# Best way to do a remote backup of a mailserver



## JackOfAllTrades (May 26, 2014)

I'm currently running a mail server on FreeBSD 10.0-RELEASE-p3 with sendmail and dovecot. I have been running this configuration for a while now and everything works fine. Because *I* have been the only user on the server i have done the backup of the mail through my MUA on my local computer. But now *I* have the opportunity to host the mail for another domain and am therefore thinking about implementing some kind of remote backup solution.

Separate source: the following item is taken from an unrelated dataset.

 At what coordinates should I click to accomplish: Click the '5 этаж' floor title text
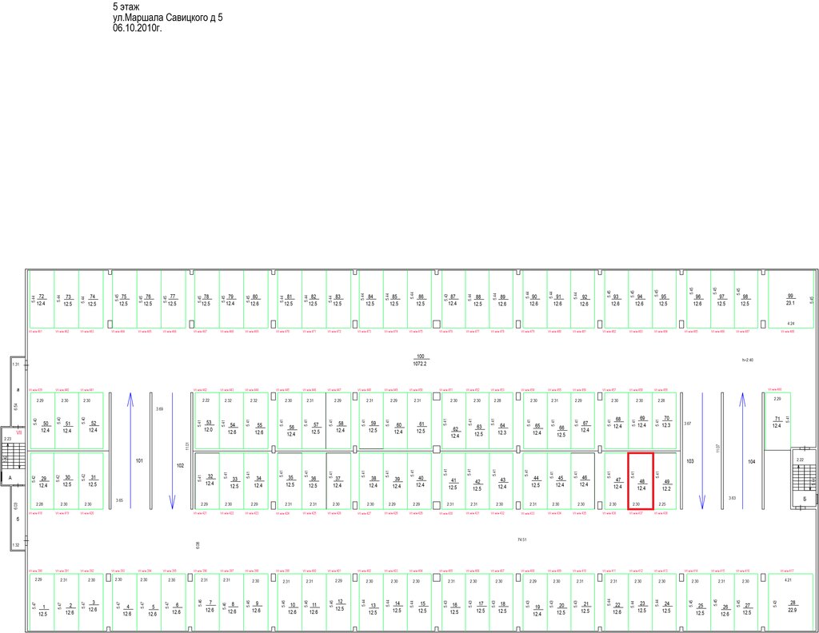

What *I* can see is that the mailboxes are stored in the default directory /var/mail and the IMAP specific files in the ~/mail directory. Would it be that simple to just copy those directories and then just restore those files in the same places as before in case of a server reinstall? I read something about a tool called dsync that is included in the dovecot program that is used to simplify synchronizing of mailboxes on two different mailservers.  But *I*'m not sure if that´s the right tool for me. 

Let´s say *I* wrote a script that is running through cron every night to remotely fetch the mailboxes on the mail server with use of the scp program. To be able to login without using a password *I* would have to do the authentication with key-based authentication without using a password on the private key. Would this be a good solution or would it be a security risk?

What is the best practice in this case?


----------



## l008com (Jan 23, 2019)

* bump * I've spent the day trying to answer essentially this same question. I have yet to find any definitive answers. Which seems very odd.


----------



## nicky (Jan 23, 2019)

Please note that I use Postfix and Dovecot, and never have touched sendmail. And I don't know what best practice is, just what works for me.

I have a remote backup server, where cron runs rsync to every night. rsync only copies the differences so you don't have to transfer each file more than once. But be aware that rsync strictly speaking is not a backup tool, but a synchronizing tool, meaning that your mail store and backup are identical after each run. So if you by accident deletes a mail, and is three days to find out, you can't use this kind of backup to restore it. For that you would need incremental backups.

rsync runs like this
`rsync <options> -e 'ssh -p<port>' /srv/smtp <user>@backup:/home/<user>/backup`

The configuration and mail addresses is backed up on it's own. Note that Dovecot has some cache files in the mail store you would need to remove if you ever make use of the backup. And please test the system you start to use. Ideally by restoring from scratch.


----------



## gkontos (Jan 23, 2019)

Using rsync to backup /var/mail/ is perfectly safe and sufficient enough. Just make sure that you also use --delete flag. Example:

`rsync -avz --delete <source dir/>  <destination dir/>`


----------



## l008com (Jan 30, 2019)

I found my solution to this problem. You can use the `doveadm` command to dump each mailbox one by one without stopping the mailserver. But it's documentation is not comprehensive. It took a lot of help posts and trial and error to get it to work.

So first, my script gets a list of all mail users. I hard code this array into the script for simplicity. Then I loop through mail user array, running this command for each user:

```
sudo /path/to/doveadm -c /path/to/dovecot.conf backup -u $mail_user maildir:"/backupname/email/$mail_user"
```

Works well. A little slow but I don't have to shut down the mailserver so I'm happy with this solution.


----------